2. NEL VERTICE DEL 9 DICEMBRE L’EUROPA SI GIOCA TUTTO: O SOPRAVVIVE O CROLLA INSIEME ALL’EURO. LUNEDI’ INCONTRO SARKOZY-MERKEL.
Nel vertice del 9 dicembre i capi di Stato e di governo dei paesi europei si giocheranno il futuro dell’Europa e dell’euro: o saranno in grado di prendere decisioni adeguate o è più che probabile che i mercati riescano a spingere ancora di più verso la crisi l’area della moneta unica. In vista di questo appuntamento Sarkozy e Merkel si vedranno lunedì. E Sarkozy ha rilanciato la necessità di rifondare l’Europa.

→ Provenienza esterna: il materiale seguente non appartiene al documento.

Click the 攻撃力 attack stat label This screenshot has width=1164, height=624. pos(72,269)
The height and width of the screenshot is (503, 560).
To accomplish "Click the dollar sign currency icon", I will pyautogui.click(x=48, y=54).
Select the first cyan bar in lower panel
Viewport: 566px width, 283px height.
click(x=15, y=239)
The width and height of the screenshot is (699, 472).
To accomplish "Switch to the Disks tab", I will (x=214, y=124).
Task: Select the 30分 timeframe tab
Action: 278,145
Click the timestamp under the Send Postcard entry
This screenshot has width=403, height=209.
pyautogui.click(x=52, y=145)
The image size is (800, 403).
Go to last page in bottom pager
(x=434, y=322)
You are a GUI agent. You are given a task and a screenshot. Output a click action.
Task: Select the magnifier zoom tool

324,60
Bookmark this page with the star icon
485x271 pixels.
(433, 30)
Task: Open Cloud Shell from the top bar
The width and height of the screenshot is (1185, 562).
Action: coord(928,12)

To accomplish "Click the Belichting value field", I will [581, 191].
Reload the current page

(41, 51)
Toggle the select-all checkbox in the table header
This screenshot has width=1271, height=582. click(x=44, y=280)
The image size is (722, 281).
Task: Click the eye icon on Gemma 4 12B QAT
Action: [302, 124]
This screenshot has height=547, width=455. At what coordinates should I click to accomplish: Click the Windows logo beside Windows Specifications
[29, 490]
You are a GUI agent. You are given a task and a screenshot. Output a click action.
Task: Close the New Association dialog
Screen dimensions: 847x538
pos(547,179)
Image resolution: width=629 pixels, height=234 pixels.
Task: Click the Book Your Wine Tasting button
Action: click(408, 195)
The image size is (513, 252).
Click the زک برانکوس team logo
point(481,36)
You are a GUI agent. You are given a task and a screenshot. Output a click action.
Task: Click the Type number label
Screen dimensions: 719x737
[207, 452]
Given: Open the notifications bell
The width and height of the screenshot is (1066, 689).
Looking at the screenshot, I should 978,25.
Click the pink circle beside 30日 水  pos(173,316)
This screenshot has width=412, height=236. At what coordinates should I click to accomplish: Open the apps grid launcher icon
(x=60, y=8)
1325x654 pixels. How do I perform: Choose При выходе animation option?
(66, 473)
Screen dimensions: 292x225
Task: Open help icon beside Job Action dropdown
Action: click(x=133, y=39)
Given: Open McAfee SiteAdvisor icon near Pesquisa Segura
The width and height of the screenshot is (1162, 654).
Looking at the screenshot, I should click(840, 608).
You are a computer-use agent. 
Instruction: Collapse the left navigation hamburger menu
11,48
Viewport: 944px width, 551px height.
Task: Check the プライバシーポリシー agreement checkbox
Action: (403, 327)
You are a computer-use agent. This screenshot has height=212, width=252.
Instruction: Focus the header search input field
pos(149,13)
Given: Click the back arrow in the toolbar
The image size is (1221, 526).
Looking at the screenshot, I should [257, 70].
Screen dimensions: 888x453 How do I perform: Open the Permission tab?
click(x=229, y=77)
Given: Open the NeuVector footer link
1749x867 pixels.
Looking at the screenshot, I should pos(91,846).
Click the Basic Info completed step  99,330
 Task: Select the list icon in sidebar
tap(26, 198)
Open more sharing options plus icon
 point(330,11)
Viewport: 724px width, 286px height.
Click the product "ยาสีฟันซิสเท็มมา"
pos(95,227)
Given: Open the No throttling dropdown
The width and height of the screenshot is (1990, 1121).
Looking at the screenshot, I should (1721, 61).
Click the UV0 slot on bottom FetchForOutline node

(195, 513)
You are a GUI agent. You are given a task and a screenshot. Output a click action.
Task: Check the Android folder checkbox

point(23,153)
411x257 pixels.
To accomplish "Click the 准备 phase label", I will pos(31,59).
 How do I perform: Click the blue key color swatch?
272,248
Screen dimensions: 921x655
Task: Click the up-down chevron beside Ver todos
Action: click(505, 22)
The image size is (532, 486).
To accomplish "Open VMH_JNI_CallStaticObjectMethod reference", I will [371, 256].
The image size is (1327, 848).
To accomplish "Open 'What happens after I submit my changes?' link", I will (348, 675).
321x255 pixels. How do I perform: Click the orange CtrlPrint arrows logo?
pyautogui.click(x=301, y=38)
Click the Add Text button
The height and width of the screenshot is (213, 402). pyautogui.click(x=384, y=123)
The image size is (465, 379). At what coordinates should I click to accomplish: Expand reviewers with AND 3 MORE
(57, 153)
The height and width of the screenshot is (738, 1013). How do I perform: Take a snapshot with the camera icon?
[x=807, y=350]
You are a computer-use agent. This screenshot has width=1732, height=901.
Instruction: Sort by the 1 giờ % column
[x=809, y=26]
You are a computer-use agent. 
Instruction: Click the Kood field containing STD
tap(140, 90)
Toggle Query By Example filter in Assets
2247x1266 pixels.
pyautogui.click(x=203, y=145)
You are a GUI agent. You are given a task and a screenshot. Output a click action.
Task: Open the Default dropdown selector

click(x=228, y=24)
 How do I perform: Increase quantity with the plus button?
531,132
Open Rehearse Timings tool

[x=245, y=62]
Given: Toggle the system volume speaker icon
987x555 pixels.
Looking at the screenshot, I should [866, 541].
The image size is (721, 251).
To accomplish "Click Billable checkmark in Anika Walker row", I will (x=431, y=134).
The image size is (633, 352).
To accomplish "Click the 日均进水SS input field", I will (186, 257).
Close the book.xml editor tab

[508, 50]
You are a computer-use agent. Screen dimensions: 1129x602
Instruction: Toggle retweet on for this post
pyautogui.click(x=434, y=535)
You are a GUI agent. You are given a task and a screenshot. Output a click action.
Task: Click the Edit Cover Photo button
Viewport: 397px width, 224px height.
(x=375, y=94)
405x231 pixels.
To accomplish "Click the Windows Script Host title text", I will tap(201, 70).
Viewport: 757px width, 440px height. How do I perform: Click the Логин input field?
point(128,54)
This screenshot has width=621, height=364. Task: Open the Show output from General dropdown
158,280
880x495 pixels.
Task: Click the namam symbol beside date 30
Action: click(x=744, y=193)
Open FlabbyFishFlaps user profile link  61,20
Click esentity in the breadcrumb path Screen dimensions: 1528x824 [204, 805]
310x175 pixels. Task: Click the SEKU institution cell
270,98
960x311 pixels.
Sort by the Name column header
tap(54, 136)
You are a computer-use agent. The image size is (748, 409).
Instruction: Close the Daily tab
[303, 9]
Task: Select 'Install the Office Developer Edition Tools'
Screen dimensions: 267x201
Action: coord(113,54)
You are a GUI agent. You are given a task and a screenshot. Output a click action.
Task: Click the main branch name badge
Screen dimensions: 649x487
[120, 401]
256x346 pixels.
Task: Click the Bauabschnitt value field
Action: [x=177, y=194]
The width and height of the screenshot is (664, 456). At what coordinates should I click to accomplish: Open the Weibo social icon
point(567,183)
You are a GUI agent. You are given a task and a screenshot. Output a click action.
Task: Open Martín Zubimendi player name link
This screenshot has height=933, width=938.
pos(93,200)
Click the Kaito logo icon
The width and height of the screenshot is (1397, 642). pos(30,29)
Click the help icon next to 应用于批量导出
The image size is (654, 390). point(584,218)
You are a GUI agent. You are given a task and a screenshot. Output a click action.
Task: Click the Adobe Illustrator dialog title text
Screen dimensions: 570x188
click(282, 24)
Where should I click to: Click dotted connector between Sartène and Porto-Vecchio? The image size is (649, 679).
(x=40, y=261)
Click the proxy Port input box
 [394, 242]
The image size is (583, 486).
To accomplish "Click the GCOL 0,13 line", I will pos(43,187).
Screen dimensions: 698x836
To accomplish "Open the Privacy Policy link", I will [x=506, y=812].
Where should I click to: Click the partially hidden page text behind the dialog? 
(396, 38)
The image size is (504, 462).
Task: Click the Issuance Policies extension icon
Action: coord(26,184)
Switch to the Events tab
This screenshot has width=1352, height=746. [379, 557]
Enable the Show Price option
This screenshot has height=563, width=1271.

Da Il Corriere della Sera. “Nicolas Sarkozy vuole «un nuovo Trattato per una nuova Europa» perché quella di oggi «rischia di essere spazzata via». Lunedì il presidente francese accoglierà a Parigi la cancelliera Angela Merkel: i due leader dell`asse franco-tedesco presenteranno le loro proposte per salvare l`euro e il continente, pochi giorni prima del cruciale vertice di Berlino dell`8 e 9 dicembre. «La paura è tornata», esordisce Nicolas Sarkozy davanti ai cinquemila dello Zénith Oméga, il palazzetto che già ospitò i concerti di Johnny Halliday e Depeche Mode e che ieri è stato teatro del grande discorso presidenziale sulla Francia e l`Europa. Cinquantadue minuti, otto enormi tricolori e una piccola bandiera europea sul palco per convincere che «senza arroganza, ma neanche esitazioni» la Francia farà il necessario per portare se stessa e l`Europa fuori dalla crisi”.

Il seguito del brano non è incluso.